A “shotski” is emblematic of what’s great about polka culture. You use a shotski with your friends. You have to get close together and count 1, 2, 3! You take a drink (of whatever… it doesn’t have to be German brandy) and feel warm inside. You do it when winter can be brutally cold and you need to have fun indoors. A shotski is quite a spectacle. It gets attention. People clap and cheer you on.
I thought long and hard about what DJ name I wanted. I skated on Madison’s recreational roller derby team and learned how important creative names are to your alter ego where you can let a part of yourself be free and wild. A DJ name should mean something. All of my ideas at first didn’t feel right, or were multisyllabic German words with umlauts and would be misspelled. Then I remembered “It’s Happiness” as one of the things that sparked my love of polka in Wisconsin.
Of course! The shotski scene. Bingo. DJ Shotski was born.
I can also look to “It’s Happiness” as one of the roots of Polka Tears and the deep desire to keep polka music, culture and spaces going. I remember feeling like I wished I had a million dollars to buy Art’s bar and keep it in the polka family. Fortunately the bar still lives on as Kochanski's Concertina Beer Hall. But there are so many dance halls around the state in varying states of activity or decay. I would buy them all. I would bring them all back to their mid-century condition. But until I win the lottery and get into real estate, I rescue old records and play them on the radio.
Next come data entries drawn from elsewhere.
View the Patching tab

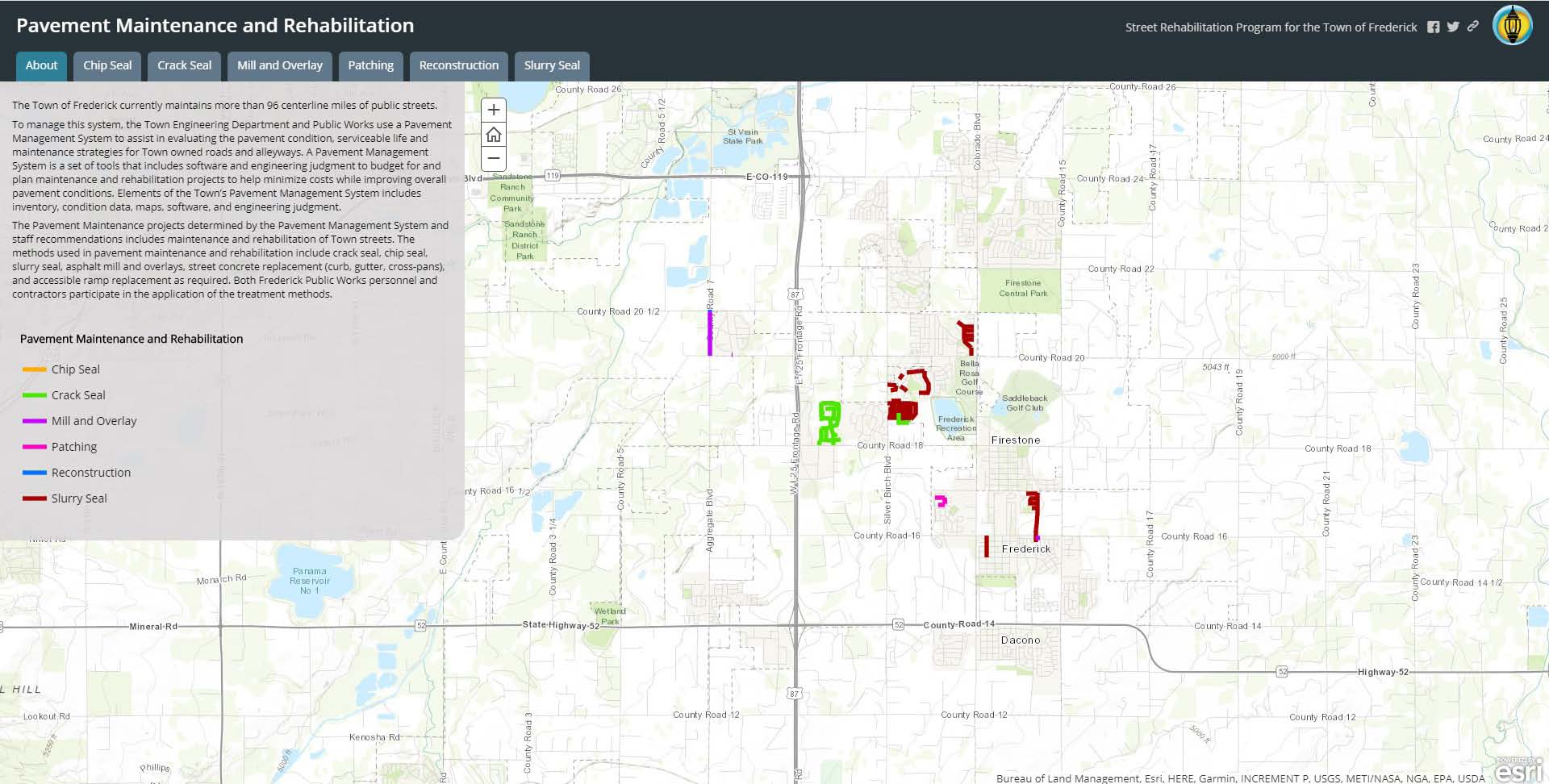point(370,65)
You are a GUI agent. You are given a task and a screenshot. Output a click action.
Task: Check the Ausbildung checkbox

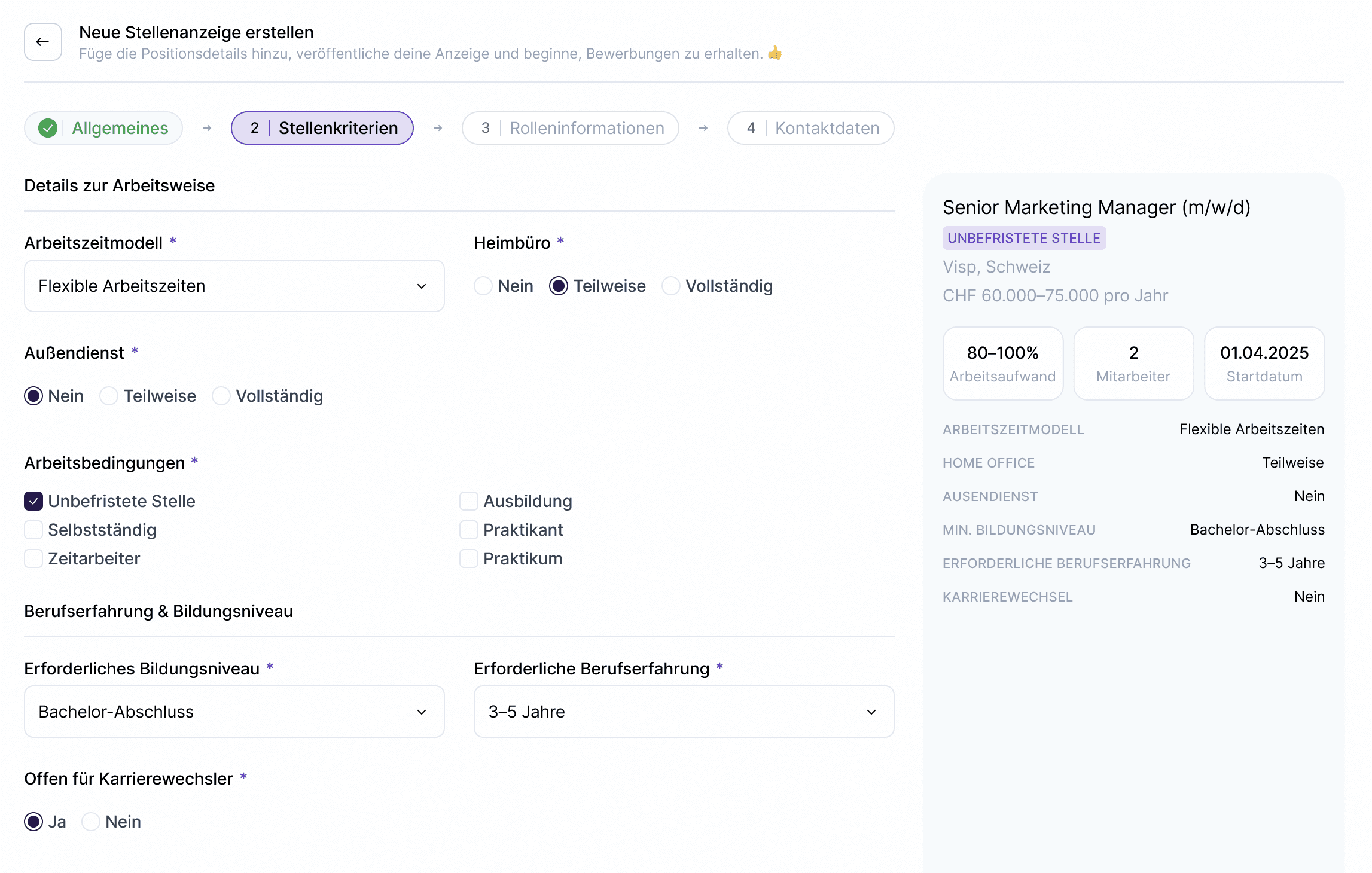click(x=469, y=502)
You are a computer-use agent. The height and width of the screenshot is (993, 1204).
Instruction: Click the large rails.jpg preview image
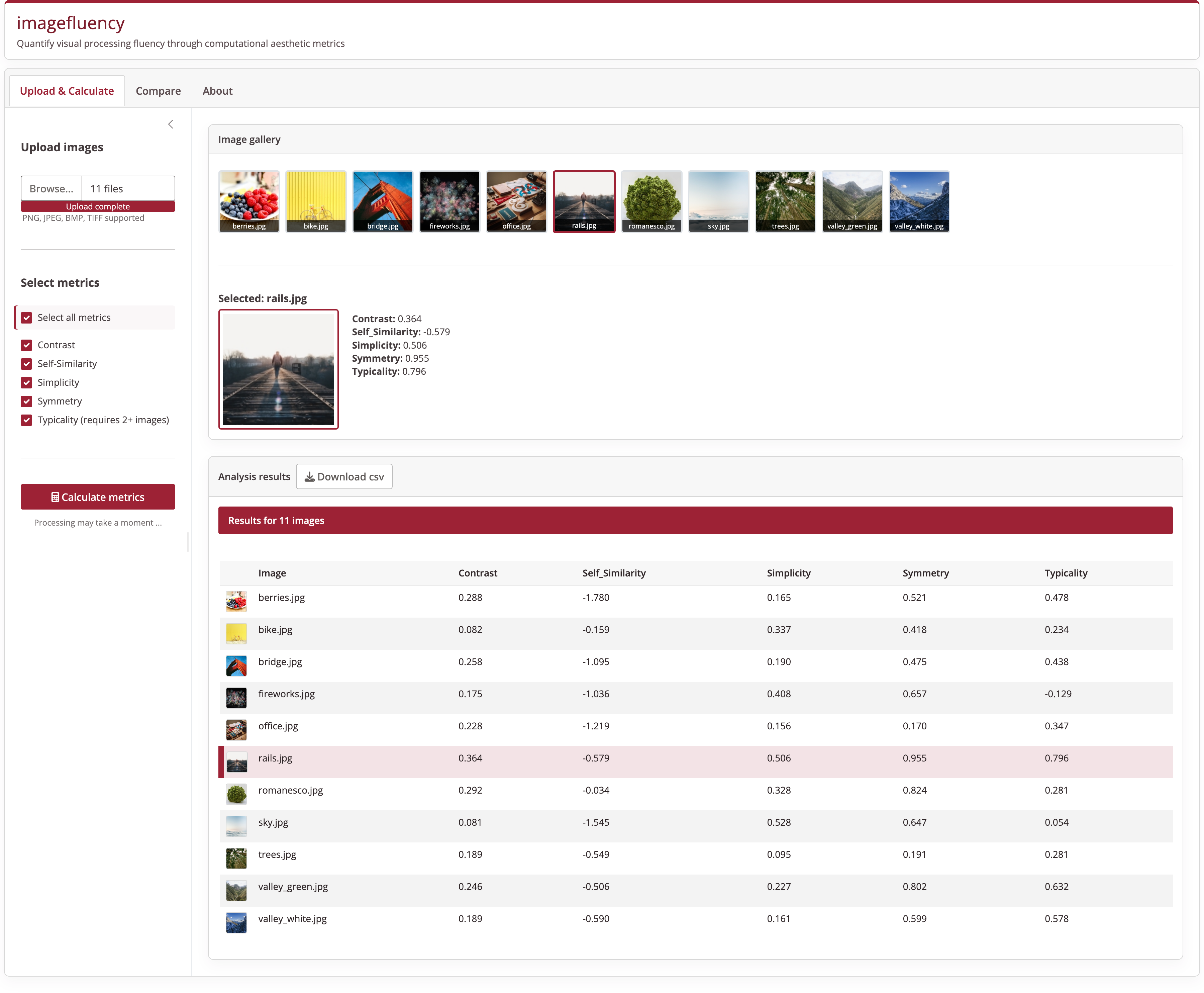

P.S. A caveat: I don’t intend for this to all be about alcohol consumption. I recognize that polka music and beer go inextricably hand-in-hand. I know that Wisconsin’s drinking culture has health and safety ramifications. I acknowledge that not everyone drinks alcohol to have fun. If you’re a non-drinker, you’re welcome in the Shotski Lodge. A shotski is just as fun with cranberry juice or kombucha.